Pour une personne fragilisée, à fort risque de chutes ou avec des antécédents de malaise cardiaque, le service Secutel est fortement recommandé. Il s’agit même parfois d’une condition pour un retour à la maison après un séjour à l’hôpital. «Concrètement, le Secutel est un interphone relié à la centrale des médecins de garde. La personne porte alors chez elle un système d’appel sur simple pression d’un bouton avec, si nécessaire, un détecteur de chutes», explique Bruno Pittet, le directeur de l’Asema,  l’Association Secutel et moyens auxiliaires. Ce système implique ensuite de proposer trois contacts de personnes proches géographiquement pouvant être alertées par la centrale pour vérifier rapidement ce qu’il s’est passé. Ensuite, en cas de nécessité, l’ambulance est appelée.

══════════

**Consigne A:**
D'après le texte sur le service Secutel, à quoi servent les trois contacts de personnes proches géographiquement ? Répondez en une à trois phrases.
**Consigne B:**
Extrayez du texte sur le service Secutel le passage compris entre « Pour une personne » et « l’ambulance est appelée. », ces deux mentions incluses.
La liste n'est pas nécessaire ici.

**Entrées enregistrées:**
══════════

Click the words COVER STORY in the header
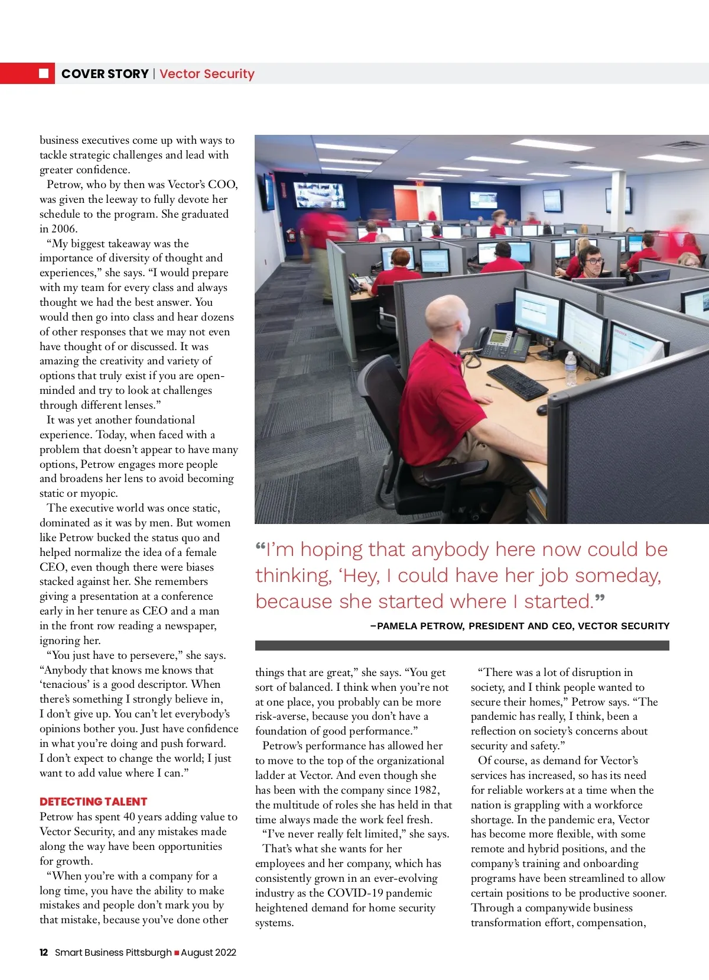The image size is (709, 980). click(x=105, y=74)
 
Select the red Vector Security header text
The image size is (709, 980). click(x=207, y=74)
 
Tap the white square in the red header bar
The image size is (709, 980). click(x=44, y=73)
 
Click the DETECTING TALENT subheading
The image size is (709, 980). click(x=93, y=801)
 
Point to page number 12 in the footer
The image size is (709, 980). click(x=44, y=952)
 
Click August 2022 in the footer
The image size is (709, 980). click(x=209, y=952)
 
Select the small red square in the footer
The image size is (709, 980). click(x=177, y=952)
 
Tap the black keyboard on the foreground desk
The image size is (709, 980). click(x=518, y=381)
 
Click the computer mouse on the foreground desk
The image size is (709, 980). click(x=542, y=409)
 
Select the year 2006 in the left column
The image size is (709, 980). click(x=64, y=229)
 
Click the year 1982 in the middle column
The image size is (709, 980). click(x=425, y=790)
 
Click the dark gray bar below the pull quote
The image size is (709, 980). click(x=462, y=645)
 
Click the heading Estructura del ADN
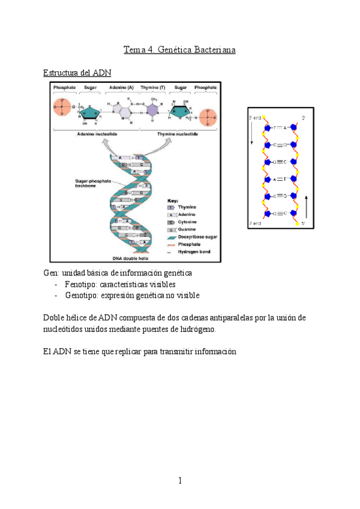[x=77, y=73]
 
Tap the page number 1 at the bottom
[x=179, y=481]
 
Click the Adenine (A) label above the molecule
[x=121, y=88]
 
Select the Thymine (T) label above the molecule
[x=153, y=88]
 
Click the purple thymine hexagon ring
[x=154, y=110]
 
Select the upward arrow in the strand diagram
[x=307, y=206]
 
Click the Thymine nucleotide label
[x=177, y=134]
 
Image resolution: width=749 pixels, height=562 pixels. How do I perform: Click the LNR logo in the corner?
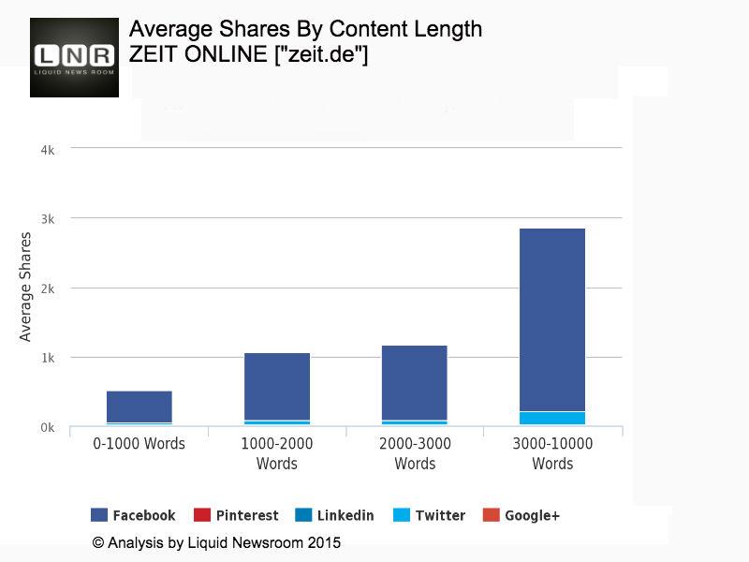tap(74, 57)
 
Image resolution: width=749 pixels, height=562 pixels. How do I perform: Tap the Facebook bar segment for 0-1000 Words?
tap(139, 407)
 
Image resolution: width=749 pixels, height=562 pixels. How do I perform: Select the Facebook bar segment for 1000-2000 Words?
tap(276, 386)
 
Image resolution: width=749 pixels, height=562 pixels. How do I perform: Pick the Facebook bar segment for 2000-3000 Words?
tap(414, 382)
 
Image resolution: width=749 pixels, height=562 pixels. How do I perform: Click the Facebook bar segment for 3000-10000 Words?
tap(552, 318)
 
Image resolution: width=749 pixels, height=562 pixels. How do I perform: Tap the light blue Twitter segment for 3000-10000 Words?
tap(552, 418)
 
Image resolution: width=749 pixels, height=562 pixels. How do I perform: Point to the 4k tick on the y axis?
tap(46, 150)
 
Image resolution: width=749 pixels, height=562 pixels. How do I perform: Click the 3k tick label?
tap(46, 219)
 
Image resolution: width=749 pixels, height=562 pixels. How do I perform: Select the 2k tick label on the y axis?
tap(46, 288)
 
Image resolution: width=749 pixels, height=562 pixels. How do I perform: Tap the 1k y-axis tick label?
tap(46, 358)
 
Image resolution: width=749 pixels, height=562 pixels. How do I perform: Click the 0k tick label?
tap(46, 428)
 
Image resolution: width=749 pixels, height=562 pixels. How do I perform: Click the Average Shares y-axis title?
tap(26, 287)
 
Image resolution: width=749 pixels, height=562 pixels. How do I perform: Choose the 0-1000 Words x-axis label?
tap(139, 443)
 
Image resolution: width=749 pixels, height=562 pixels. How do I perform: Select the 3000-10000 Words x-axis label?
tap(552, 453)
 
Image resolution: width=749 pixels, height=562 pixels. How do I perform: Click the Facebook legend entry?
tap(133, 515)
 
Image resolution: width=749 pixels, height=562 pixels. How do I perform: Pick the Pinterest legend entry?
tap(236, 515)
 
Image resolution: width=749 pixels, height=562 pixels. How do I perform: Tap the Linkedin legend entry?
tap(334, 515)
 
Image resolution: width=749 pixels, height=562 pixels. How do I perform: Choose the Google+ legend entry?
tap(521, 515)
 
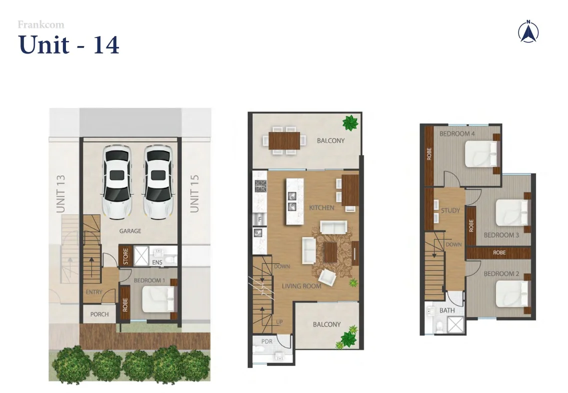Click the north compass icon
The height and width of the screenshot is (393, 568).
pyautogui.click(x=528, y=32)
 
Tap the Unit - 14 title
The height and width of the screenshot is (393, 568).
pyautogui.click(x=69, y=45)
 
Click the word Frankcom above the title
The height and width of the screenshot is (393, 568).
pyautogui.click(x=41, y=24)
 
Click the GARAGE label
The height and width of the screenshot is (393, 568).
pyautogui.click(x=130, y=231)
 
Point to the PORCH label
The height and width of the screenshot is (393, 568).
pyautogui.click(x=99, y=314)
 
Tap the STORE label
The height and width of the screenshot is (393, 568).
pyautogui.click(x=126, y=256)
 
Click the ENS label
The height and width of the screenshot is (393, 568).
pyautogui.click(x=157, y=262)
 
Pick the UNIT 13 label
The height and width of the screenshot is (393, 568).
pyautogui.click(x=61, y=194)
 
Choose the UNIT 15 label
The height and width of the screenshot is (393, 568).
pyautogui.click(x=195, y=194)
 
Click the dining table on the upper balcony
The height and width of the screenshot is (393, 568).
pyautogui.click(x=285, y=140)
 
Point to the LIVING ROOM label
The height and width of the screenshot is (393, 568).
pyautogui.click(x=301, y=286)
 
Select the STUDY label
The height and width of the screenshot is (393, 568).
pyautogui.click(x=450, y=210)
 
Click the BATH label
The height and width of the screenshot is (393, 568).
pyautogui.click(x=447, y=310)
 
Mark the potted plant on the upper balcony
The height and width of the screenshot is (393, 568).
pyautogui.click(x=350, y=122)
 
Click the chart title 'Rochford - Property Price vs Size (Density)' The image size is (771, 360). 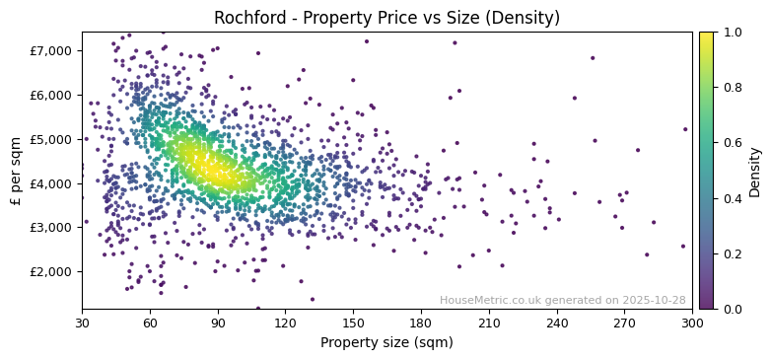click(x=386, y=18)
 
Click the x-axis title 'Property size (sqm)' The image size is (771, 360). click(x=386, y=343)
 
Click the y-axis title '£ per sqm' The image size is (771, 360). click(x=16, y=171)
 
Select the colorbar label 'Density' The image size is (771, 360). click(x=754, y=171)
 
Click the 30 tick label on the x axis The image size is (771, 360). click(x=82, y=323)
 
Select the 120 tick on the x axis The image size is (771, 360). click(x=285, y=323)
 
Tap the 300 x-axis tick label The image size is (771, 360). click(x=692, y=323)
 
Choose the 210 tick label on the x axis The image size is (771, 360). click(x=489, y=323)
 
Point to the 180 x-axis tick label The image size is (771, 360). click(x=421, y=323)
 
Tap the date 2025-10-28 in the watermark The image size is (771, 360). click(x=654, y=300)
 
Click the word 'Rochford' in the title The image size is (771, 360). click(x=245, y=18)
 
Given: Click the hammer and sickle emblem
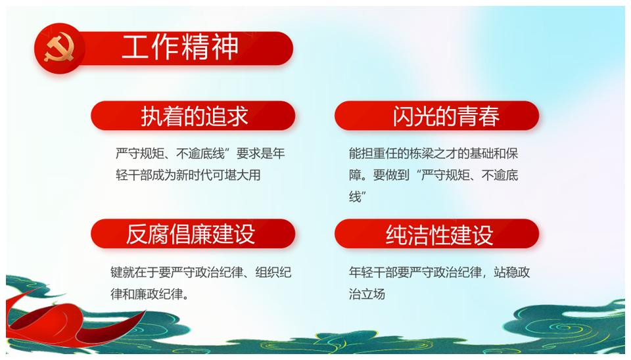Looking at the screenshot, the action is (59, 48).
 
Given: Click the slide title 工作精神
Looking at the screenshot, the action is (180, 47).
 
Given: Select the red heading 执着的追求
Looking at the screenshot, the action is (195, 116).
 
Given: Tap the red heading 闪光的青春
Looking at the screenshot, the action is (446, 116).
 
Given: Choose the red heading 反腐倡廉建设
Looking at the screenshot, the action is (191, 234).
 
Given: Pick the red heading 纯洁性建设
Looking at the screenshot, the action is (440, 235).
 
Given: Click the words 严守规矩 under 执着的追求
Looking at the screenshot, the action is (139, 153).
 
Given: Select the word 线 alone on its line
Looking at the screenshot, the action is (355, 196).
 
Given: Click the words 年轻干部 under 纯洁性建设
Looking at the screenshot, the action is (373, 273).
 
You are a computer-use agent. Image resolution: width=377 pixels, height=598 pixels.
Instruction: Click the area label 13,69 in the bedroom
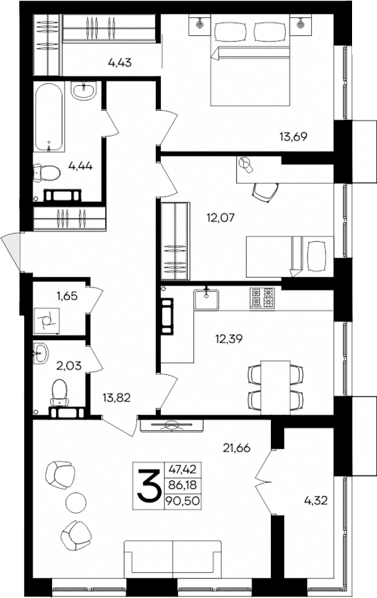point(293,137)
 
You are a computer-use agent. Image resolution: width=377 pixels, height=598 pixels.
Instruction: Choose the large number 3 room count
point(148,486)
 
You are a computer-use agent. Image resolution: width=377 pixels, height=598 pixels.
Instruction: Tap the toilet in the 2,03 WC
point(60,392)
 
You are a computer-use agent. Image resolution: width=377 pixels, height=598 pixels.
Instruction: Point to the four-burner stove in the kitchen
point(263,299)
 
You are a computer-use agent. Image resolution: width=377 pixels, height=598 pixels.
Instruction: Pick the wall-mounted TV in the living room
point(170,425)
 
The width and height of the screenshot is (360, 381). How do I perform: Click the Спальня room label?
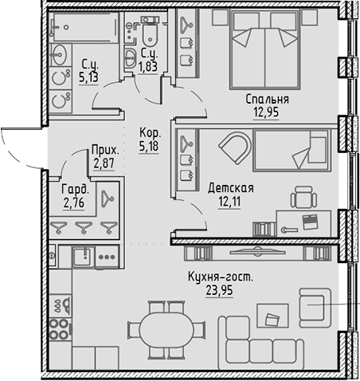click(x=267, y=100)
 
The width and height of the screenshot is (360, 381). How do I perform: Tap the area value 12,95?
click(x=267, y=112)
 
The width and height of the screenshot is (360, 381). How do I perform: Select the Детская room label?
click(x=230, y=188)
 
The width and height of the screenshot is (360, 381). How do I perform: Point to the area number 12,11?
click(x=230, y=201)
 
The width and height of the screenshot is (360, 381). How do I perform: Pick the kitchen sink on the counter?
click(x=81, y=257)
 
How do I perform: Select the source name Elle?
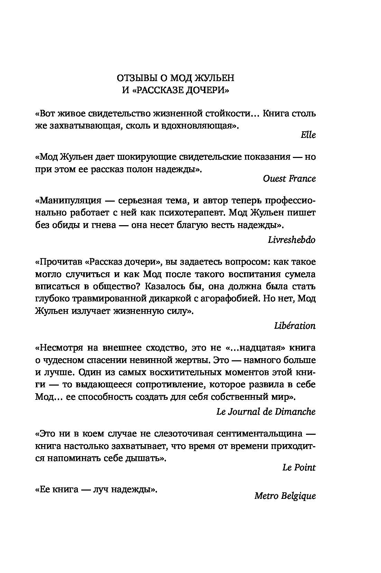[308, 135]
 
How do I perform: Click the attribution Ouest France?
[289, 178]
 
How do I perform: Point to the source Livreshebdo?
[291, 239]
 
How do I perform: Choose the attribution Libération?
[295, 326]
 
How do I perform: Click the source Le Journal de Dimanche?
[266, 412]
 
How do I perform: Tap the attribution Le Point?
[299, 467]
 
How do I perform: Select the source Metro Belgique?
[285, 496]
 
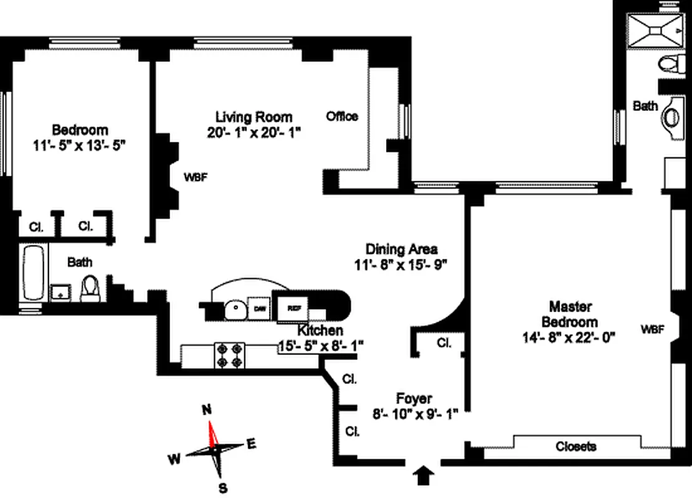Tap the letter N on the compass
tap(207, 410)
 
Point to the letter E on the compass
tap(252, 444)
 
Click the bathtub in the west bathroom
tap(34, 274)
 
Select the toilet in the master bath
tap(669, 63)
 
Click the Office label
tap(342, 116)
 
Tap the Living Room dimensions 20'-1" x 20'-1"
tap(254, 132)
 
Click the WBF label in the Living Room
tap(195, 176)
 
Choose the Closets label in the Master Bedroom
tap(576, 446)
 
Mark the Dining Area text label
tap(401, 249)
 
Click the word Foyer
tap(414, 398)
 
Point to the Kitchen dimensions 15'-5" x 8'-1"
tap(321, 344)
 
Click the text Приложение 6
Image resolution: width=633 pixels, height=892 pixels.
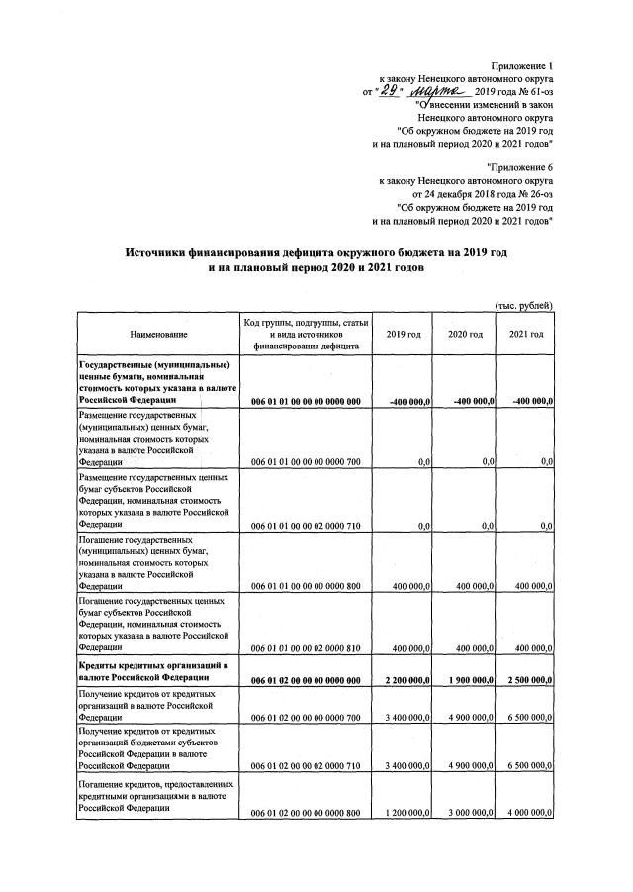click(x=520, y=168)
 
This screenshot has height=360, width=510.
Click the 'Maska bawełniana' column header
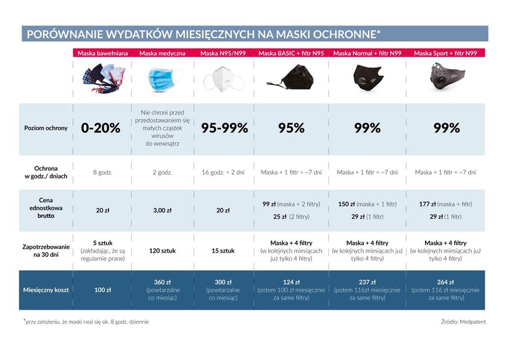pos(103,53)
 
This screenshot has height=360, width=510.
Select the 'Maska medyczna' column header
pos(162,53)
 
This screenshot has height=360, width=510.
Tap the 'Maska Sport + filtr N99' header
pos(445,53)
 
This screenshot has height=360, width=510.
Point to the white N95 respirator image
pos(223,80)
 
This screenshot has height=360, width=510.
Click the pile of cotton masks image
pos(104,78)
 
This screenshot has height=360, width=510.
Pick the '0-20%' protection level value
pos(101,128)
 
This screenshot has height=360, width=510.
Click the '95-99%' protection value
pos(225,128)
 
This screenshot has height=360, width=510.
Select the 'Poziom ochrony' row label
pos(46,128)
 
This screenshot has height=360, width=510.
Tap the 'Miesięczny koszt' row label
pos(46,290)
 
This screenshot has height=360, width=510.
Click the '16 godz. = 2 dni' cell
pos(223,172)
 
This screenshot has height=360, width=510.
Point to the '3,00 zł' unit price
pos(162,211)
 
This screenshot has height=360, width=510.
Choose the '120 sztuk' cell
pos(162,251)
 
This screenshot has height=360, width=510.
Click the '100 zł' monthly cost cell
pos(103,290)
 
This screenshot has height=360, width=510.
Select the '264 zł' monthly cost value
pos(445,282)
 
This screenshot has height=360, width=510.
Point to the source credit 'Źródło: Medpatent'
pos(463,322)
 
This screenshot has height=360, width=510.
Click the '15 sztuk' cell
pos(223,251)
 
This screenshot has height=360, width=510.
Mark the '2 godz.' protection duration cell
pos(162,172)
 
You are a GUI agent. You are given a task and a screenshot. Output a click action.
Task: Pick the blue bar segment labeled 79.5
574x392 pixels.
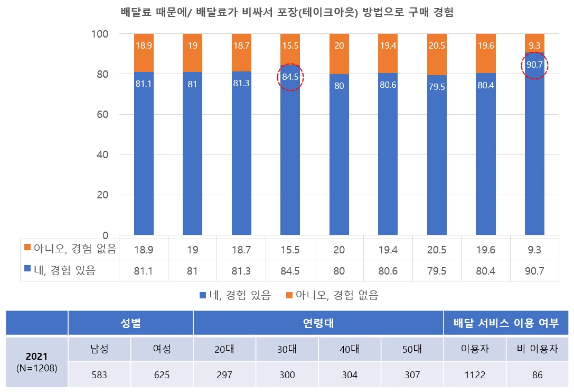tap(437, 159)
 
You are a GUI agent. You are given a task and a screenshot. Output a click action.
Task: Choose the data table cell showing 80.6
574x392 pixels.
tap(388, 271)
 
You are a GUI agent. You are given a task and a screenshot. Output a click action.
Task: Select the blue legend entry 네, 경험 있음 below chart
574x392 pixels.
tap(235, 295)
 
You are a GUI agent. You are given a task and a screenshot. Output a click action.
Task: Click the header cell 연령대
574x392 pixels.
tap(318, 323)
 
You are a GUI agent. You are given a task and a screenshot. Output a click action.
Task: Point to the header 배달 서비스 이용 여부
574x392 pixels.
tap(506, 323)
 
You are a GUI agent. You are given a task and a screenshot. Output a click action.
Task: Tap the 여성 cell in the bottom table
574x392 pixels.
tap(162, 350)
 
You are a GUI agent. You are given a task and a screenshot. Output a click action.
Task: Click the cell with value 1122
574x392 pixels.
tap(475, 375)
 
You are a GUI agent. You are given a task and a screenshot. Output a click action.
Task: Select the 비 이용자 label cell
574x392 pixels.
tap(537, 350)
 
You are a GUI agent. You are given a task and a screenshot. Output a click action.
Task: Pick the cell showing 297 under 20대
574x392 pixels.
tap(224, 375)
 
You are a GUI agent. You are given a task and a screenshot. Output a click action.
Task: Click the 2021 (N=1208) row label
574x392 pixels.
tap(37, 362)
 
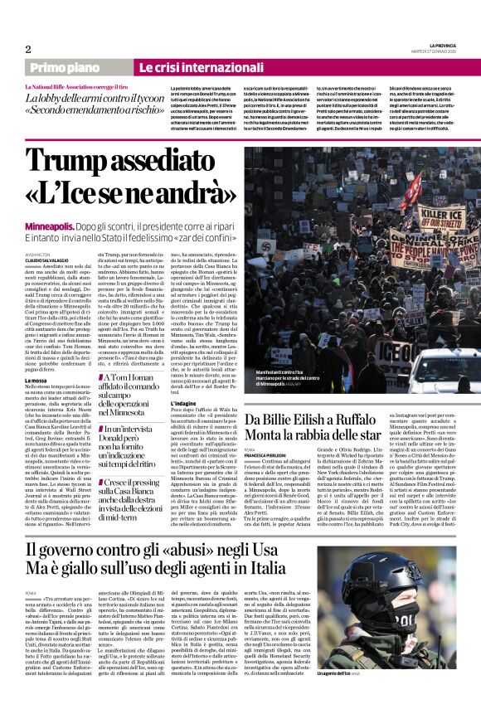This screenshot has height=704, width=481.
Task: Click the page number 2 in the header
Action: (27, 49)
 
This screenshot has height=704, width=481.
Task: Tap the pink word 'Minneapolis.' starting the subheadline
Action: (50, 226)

══════════

**Réponse A:**
Ces trois contacts peuvent être alertés par la centrale pour vérifier rapidement ce qui s'est passé. L'ambulance n'est appelée qu'ensuite, en cas de nécessité.

**Réponse B:**
Pour une personne fragilisée, à fort risque de chutes ou avec des antécédents de malaise cardiaque, le service Secutel est fortement recommandé. Il s’agit même parfois d’une condition pour un retour à la maison après un séjour à l’hôpital. «Concrètement, le Secutel est un interphone relié à la centrale des médecins de garde. La personne porte alors chez elle un système d’appel sur simple pression d’un bouton avec, si nécessaire, un détecteur de chutes», explique Bruno Pittet, le directeur de l’Asema,  l’Association Secutel et moyens auxiliaires. Ce système implique ensuite de proposer trois contacts de personnes proches géographiquement pouvant être alertées par la centrale pour vérifier rapidement ce qu’il s’est passé. Ensuite, en cas de nécessité, l’ambulance est appelée.